Rząd norweski zainterweniował, by zakończyć strajk w branży wydobywczej zagrażający podaży węglowodorów z Norwegii w Europie, a tym samym windujący ceny surowców notujących bez niego rekordy przez działania Rosji.
Pracownicy sektora wydobywczego w Norwegii rozpoczęli strajk piątego lipca zagrażając podaży gazu w czasie, kiedy jego ceny w Europie są rekordowe przez ograniczenie podaży przez rosyjski Gazprom oraz atak Rosji na Ukrainę. Strajk groził ograniczeniem eksportu gazu z Norwegii o prawie 60 procent.
Rząd Norwegii zainterweniował skłaniając związkowców do zatrzymania strajku. – Norwegia odgrywa niezbędną rolę przy dostawach gazu do Europy i planowana eskalacja miałaby poważne konsekwencje dla Wielkiej Brytanii, Niemiec oraz wielu innych narodów – powiedziała minister pracy Norwegii Marte Mjoes Persen cytowana przez Reutersa. – Moc uderzenia byłaby dramatyczna w świetle obecnej sytuacji w Europie – dodała.

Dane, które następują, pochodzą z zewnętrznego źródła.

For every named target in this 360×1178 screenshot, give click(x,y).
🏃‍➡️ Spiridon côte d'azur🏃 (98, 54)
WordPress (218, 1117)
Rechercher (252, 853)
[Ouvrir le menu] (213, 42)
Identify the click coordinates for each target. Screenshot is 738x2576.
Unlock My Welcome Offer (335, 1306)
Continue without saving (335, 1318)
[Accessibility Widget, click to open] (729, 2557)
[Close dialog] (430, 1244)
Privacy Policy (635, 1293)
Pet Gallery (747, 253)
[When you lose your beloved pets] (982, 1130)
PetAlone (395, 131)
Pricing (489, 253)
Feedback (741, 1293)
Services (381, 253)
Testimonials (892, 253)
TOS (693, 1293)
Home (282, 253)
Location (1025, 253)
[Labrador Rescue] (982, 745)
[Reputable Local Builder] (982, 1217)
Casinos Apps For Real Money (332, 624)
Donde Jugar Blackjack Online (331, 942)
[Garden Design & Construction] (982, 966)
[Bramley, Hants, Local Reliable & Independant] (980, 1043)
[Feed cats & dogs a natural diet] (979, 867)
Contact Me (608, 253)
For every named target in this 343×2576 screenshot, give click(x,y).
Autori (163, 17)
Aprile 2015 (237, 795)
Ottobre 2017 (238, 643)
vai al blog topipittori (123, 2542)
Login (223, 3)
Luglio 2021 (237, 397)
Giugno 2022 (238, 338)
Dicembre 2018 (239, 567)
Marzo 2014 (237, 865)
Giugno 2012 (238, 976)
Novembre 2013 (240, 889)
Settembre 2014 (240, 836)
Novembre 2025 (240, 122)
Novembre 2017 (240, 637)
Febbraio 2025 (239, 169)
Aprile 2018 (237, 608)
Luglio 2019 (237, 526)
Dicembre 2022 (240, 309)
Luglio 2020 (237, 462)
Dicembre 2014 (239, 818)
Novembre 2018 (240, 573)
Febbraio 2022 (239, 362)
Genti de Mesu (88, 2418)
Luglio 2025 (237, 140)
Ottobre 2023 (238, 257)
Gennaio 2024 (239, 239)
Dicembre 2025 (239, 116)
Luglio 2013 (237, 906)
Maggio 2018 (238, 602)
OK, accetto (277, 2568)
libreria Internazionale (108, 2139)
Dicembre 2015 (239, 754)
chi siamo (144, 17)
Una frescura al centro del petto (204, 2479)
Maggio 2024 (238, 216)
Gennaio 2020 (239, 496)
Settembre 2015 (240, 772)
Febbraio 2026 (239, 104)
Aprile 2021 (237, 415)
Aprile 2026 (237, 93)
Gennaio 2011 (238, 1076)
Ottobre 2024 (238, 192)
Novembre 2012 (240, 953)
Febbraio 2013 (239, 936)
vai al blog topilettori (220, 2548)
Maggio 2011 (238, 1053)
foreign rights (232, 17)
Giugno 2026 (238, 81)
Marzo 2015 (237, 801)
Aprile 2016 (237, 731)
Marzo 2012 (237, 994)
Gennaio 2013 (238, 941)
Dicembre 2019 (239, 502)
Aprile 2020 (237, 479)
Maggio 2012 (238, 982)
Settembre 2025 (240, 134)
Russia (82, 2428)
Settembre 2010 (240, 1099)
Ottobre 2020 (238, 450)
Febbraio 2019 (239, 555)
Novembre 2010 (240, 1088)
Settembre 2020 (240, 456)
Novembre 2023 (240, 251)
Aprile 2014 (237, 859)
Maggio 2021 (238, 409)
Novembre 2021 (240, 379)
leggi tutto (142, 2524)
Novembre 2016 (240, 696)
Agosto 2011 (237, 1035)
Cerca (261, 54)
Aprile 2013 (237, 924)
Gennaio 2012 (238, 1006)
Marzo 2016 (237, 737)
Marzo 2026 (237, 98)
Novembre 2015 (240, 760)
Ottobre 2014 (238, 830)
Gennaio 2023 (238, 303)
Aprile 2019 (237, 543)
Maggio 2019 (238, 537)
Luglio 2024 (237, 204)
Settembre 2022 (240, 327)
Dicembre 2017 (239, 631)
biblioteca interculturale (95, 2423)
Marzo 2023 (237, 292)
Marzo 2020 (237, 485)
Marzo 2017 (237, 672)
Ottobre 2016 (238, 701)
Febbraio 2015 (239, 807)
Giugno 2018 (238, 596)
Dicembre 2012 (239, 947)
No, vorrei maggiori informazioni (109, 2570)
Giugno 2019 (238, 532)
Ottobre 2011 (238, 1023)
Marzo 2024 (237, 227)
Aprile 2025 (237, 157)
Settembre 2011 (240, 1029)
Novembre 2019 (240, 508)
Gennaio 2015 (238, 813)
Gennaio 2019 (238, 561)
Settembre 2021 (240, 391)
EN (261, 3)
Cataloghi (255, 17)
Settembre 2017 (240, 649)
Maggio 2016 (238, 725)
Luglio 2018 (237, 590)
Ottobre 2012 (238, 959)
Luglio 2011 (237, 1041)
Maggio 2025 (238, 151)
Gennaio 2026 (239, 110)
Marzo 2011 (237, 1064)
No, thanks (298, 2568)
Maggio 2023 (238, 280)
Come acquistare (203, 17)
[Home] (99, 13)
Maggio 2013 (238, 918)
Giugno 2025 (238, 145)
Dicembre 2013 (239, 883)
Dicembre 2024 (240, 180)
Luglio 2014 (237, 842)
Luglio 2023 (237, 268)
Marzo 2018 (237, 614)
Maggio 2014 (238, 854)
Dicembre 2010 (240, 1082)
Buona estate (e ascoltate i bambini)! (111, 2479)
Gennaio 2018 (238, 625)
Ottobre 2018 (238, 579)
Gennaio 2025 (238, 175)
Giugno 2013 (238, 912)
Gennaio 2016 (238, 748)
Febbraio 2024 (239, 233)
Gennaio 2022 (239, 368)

Najczarniejszy scenariusz zakładał, że strajk ograniczy eksport gazu o 1,117 mld ekwiwalentu baryłek ropy naftowej, czyli o 56 procent dziennie. Oznaczałoby to odcięcie Belgii i Wielkiej Brytanii od dostaw z Norwegii od niedzieli, 10 lipca. Tymczasem od 11 lipca rusza przerwa techniczna pracy gazociągu Nord Stream 1 z Rosji do Niemiec, a Berlin obawia się, że Rosjanie nie przywrócą dostaw po jej zakończeniu.